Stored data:
'''

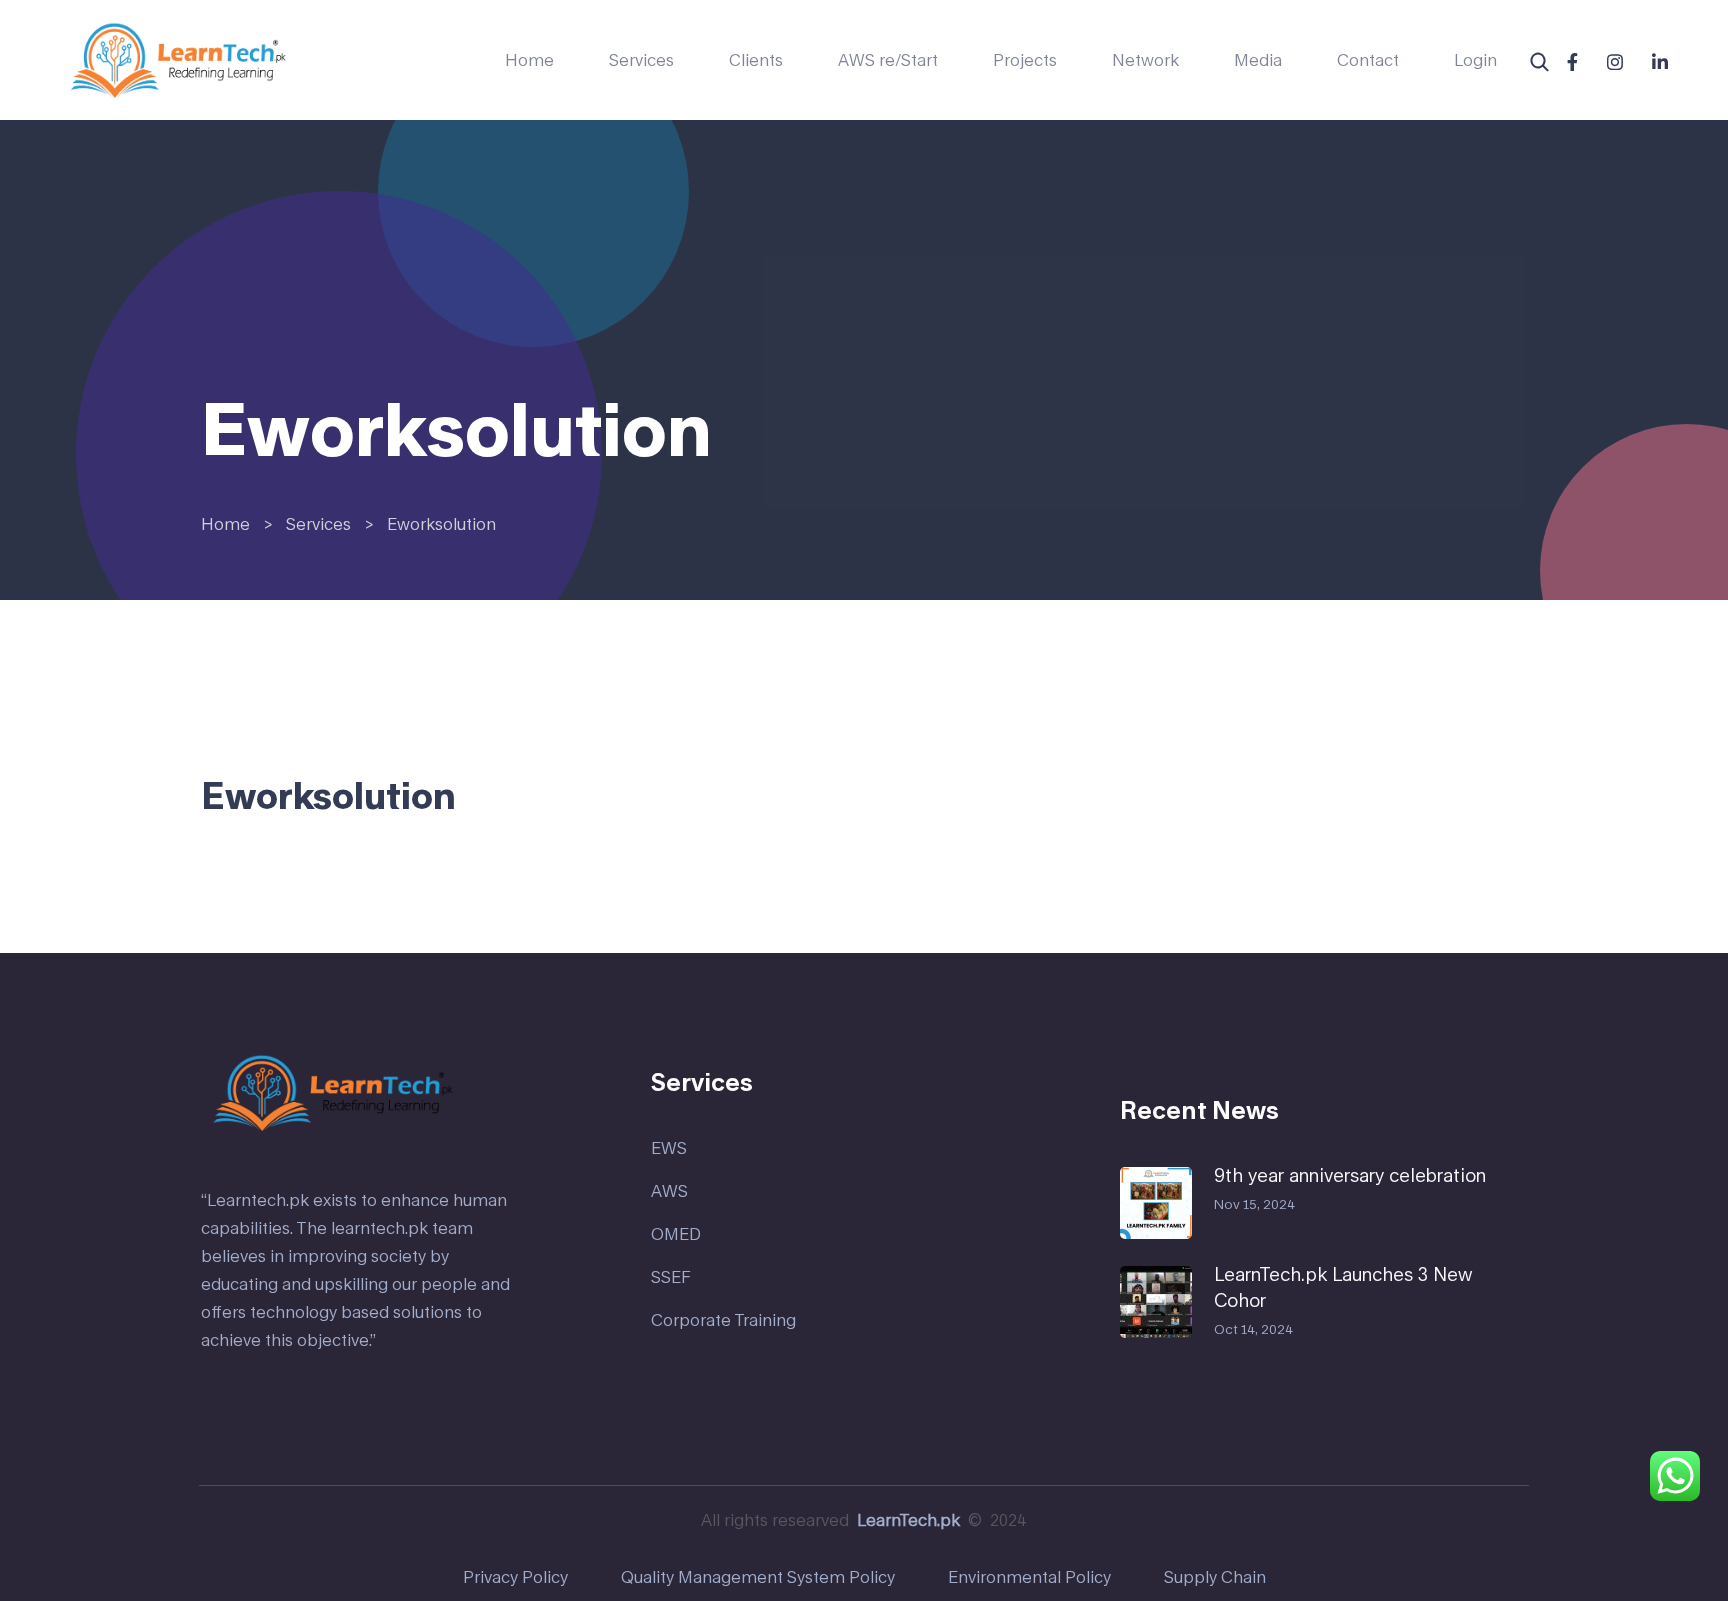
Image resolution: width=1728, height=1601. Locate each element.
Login (1475, 60)
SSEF (671, 1276)
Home (529, 60)
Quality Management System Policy (758, 1576)
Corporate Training (723, 1319)
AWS (669, 1190)
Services (641, 60)
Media (1258, 60)
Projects (1025, 60)
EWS (669, 1147)
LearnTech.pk (908, 1519)
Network (1145, 60)
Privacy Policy (515, 1576)
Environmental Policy (1029, 1576)
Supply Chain (1215, 1576)
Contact (1368, 60)
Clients (756, 60)
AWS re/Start (888, 60)
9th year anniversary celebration (1350, 1175)
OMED (676, 1233)
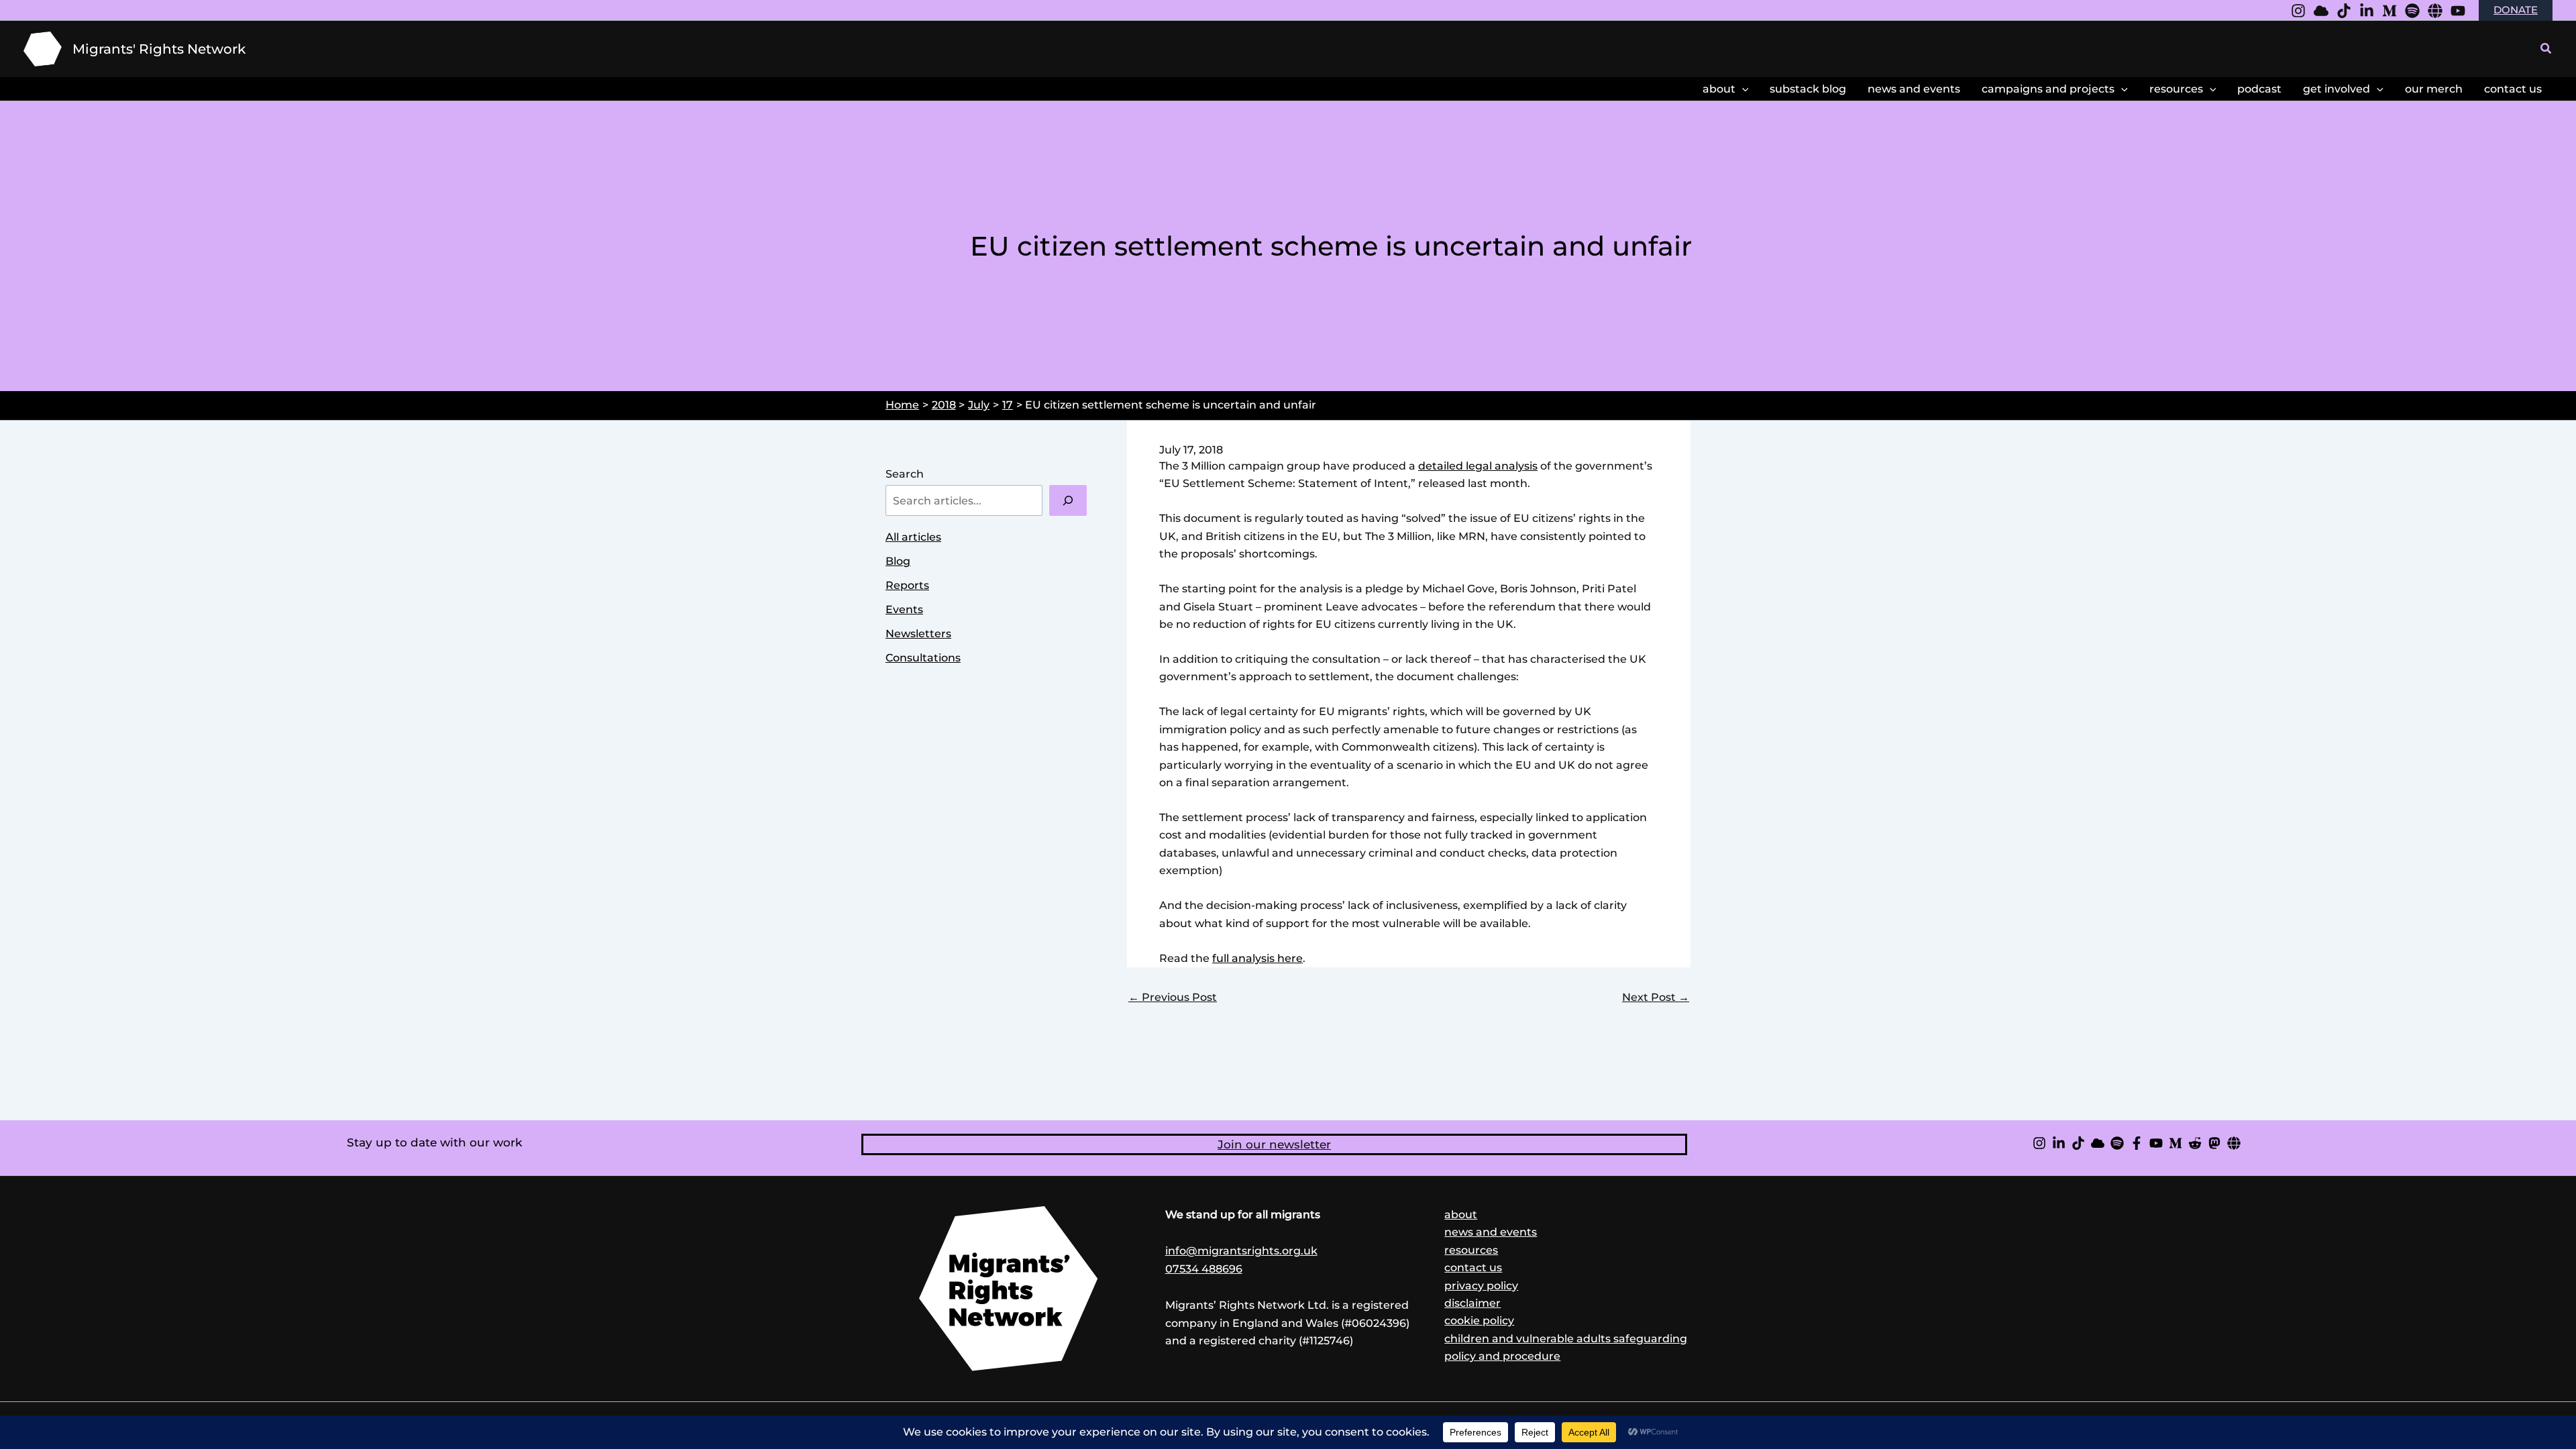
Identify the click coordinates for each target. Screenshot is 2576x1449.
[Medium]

'''

_Try it_
Would you copy each line above exactly as given, dropping any images?

_Task response_
Image resolution: width=1728, height=1601. Locate each element.
Login (1475, 60)
SSEF (671, 1276)
Home (529, 60)
Quality Management System Policy (758, 1576)
Corporate Training (723, 1319)
AWS (669, 1190)
Services (641, 60)
Media (1258, 60)
Projects (1025, 60)
EWS (669, 1147)
LearnTech.pk (908, 1519)
Network (1145, 60)
Privacy Policy (515, 1576)
Environmental Policy (1029, 1576)
Supply Chain (1215, 1576)
Contact (1368, 60)
Clients (756, 60)
AWS re/Start (888, 60)
9th year anniversary celebration (1350, 1175)
OMED (676, 1233)
Identify the click coordinates for each target. Screenshot is 2576x1449.
[Medium]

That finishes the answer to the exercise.